Many of the early Danzig stamps are air mail when sending letters that way was expensive. Perhaps subconsciously they were showing the airplanes as a way to maintain a connection to the Fatherland. So slip on your smoking jacket, fill your pipe, take your first sip of your adult beverage, and sit back in your most comfortable chair. Welcome to todays offering from The Philatelist.

The font and the style of these stamps could be nothing but German. In certain ways an earlier prewar Germany.  The interwar time in Germany was a time of some longing for the past and others going headlong into a modern harsh future. The separation lead to Danzig coming down in the former camp.

Todays stamp is issue AP3, a 25 Mark stamp issued by the League of Nations administered Danzig Free State in 1923. This was the time of great inflation in Germany and the stamps reflect that with ever higher face values. It was part of an 18 stamp issue. According to the Scott catalog. the stamp is worth 40 cents used.

Germany was heavily shrunk at the end of World War 1. In the east, Prussia lost a great deal of territory to make way for a reestablishment of Poland. This was done both to satisfy the long held desires of the Polish people but also to create a barrier between Germany and the Soviet Union. To prevent Poland from being landlocked, a further chunk of coastline was carved out separating still German East Prussia from the rest of Germany. For the further benefit of Poland the harbor German city of Danzig was made a free state with Poland having access to the port and the city entered a customs union and later switched to the Polish currency. At the time the city was less than 10 percent Polish and mostly Lutheran as opposed to Catholic Poland. Interestingly for stamp collectors. in addition to the line of German stamps that today’s stamp is one, there was a separate Polish post office in Danzig that issued overprinted Polish issues. In a sign of the future, they were overstamped Gdansk, the now standard Polish name of the city.

▬▬▬▬▬▬

▶ Given request
Could you turn the paragraph of the Danzig stamp article that begins "Todays stamp is issue AP3" into a short bulleted list that keeps its main facts?

▶ Dataset extract
▬▬▬▬▬▬

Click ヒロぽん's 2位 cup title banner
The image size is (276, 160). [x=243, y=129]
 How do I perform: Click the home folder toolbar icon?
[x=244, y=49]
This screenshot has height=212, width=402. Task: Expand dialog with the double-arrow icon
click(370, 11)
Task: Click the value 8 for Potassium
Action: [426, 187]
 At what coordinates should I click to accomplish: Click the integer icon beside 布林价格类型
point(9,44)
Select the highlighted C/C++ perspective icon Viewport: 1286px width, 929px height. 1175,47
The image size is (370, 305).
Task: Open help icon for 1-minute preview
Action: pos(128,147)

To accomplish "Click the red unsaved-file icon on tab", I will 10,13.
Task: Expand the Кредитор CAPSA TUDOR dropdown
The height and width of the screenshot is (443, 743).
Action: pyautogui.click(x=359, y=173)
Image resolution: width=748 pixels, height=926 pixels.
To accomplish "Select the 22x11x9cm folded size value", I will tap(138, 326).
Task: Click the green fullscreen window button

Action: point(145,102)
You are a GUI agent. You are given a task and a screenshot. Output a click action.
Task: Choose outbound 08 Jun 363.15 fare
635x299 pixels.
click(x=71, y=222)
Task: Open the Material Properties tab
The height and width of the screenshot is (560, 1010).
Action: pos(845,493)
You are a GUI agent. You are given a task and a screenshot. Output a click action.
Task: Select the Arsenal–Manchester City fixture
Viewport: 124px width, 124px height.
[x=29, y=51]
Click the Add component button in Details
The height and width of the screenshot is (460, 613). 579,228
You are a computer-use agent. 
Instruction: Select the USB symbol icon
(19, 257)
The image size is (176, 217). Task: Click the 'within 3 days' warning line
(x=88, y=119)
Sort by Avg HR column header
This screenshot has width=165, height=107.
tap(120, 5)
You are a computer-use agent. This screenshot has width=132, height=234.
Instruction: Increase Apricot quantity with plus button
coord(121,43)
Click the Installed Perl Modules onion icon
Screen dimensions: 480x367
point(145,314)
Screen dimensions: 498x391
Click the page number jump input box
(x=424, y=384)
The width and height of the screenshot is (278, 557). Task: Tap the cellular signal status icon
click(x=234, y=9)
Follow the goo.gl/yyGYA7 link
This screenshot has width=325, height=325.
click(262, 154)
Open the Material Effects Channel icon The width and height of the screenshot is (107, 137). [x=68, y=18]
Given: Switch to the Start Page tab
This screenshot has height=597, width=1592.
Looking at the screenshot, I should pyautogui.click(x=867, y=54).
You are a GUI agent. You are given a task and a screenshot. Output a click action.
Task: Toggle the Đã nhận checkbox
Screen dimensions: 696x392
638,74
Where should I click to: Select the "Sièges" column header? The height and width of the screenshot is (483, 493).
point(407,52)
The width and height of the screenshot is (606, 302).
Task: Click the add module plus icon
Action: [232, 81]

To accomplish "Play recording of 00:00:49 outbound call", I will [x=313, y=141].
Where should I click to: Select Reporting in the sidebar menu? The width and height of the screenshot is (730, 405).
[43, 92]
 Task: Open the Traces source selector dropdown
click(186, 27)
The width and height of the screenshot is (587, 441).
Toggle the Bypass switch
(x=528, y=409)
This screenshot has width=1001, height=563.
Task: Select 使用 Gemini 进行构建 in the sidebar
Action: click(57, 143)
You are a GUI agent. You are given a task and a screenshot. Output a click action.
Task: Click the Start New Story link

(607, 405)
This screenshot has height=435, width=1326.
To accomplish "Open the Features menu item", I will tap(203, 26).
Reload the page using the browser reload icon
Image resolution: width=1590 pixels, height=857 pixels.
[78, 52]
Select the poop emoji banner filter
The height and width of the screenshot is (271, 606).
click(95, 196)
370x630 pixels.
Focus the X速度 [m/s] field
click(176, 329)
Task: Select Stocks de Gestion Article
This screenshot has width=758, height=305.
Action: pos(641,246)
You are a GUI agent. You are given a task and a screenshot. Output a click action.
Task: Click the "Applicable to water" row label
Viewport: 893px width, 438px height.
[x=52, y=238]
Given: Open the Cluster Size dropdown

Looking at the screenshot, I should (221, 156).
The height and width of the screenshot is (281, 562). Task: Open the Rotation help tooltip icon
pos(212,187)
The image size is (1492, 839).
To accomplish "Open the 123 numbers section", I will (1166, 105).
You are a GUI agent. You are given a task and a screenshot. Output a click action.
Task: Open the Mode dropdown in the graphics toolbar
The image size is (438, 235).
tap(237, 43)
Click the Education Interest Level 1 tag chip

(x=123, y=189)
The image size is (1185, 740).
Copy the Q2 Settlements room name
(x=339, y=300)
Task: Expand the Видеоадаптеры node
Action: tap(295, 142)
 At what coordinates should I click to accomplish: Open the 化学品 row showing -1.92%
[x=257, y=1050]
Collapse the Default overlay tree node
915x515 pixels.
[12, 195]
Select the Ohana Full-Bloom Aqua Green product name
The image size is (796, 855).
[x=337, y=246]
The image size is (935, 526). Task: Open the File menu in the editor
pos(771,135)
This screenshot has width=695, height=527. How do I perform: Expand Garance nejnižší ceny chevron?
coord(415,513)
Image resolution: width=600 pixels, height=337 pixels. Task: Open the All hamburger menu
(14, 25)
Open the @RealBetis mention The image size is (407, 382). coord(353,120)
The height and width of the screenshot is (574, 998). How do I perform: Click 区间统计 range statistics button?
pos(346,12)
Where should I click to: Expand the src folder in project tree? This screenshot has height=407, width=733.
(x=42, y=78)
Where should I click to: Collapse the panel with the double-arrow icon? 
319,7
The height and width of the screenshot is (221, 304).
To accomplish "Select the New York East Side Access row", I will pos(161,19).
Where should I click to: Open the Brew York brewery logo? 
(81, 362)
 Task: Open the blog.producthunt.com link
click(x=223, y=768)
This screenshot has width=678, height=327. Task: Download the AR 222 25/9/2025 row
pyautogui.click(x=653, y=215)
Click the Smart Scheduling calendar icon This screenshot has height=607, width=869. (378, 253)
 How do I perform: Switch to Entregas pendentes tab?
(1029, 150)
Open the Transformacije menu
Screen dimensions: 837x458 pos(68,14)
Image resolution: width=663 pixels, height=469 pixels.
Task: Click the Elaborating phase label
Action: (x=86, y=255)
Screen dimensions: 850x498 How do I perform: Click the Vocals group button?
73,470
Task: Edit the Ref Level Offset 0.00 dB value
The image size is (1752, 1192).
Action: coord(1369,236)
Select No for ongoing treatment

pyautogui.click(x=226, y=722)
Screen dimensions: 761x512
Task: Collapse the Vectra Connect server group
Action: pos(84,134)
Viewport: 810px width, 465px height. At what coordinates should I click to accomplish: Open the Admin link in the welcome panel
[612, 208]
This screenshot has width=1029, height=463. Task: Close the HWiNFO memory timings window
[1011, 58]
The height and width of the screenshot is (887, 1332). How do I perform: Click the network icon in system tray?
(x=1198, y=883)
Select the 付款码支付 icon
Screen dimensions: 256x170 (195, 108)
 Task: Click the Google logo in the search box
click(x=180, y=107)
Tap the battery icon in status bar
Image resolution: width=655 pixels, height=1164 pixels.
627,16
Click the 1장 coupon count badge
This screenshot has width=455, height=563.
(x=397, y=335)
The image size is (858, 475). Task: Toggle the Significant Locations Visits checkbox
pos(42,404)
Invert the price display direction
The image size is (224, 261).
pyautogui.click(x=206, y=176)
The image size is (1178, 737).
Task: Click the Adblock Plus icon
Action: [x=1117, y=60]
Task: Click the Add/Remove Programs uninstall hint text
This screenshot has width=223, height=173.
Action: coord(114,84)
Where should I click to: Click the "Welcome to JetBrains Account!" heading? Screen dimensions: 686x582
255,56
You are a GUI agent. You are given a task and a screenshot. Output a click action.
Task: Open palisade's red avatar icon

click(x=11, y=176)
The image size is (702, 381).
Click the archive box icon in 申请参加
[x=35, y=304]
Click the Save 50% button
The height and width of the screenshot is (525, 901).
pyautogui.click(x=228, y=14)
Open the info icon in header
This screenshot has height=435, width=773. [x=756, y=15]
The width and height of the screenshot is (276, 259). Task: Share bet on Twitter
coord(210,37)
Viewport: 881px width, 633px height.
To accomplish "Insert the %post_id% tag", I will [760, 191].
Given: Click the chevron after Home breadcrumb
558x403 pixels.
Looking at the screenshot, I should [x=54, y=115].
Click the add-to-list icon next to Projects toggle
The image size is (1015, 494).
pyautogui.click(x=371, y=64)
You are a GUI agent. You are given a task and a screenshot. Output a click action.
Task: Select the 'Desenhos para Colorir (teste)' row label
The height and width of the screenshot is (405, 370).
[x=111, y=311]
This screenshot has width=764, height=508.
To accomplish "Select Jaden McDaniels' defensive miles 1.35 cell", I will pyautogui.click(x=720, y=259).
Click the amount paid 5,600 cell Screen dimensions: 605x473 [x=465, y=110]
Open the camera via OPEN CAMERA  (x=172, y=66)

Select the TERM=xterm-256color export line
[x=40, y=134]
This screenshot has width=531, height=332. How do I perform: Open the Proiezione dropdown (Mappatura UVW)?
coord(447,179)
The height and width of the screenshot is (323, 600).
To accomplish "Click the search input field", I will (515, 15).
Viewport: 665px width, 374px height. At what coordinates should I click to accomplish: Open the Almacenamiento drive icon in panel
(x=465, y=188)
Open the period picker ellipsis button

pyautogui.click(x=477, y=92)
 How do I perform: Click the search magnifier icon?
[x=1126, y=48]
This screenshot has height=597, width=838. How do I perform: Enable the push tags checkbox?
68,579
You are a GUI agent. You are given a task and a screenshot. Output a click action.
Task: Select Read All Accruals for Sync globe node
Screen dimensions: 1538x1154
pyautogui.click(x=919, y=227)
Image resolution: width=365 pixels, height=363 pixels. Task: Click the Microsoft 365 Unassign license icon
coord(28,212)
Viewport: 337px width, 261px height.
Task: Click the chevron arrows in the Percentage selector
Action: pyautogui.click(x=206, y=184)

▬▬▬▬▬▬

▶ The reply
- Issue AP3 is a 25 Mark stamp from 1923, issued by the League of Nations–administered Danzig Free State.
- It came out during Germany's great inflation, which shows in the ever higher face values of the stamps.
- It belonged to an 18-stamp issue.
- The Scott catalog values it at 40 cents used.